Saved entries
□ □ □ □ □

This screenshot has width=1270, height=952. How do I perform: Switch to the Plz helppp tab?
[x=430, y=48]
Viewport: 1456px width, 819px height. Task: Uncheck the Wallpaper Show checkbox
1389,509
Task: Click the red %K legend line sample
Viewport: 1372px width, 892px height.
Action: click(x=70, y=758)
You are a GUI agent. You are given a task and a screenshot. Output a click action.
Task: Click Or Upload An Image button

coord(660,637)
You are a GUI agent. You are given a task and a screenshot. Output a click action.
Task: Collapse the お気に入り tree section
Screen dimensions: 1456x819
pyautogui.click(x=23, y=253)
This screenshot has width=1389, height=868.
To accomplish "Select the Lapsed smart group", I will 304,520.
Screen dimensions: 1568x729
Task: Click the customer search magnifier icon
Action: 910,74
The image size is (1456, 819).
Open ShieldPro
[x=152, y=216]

□ □ □ □ □

Assignment: Write all the records out again. Nothing may differ from the original.

Task response:
This screenshot has width=1270, height=952. How do I perform: Switch to the Plz helppp tab?
[x=430, y=48]
Viewport: 1456px width, 819px height. Task: Uncheck the Wallpaper Show checkbox
1389,509
Task: Click the red %K legend line sample
Viewport: 1372px width, 892px height.
Action: click(x=70, y=758)
You are a GUI agent. You are given a task and a screenshot. Output a click action.
Task: Click Or Upload An Image button

coord(660,637)
You are a GUI agent. You are given a task and a screenshot. Output a click action.
Task: Collapse the お気に入り tree section
Screen dimensions: 1456x819
pyautogui.click(x=23, y=253)
This screenshot has width=1389, height=868.
To accomplish "Select the Lapsed smart group", I will 304,520.
Screen dimensions: 1568x729
Task: Click the customer search magnifier icon
Action: 910,74
The image size is (1456, 819).
Open ShieldPro
[x=152, y=216]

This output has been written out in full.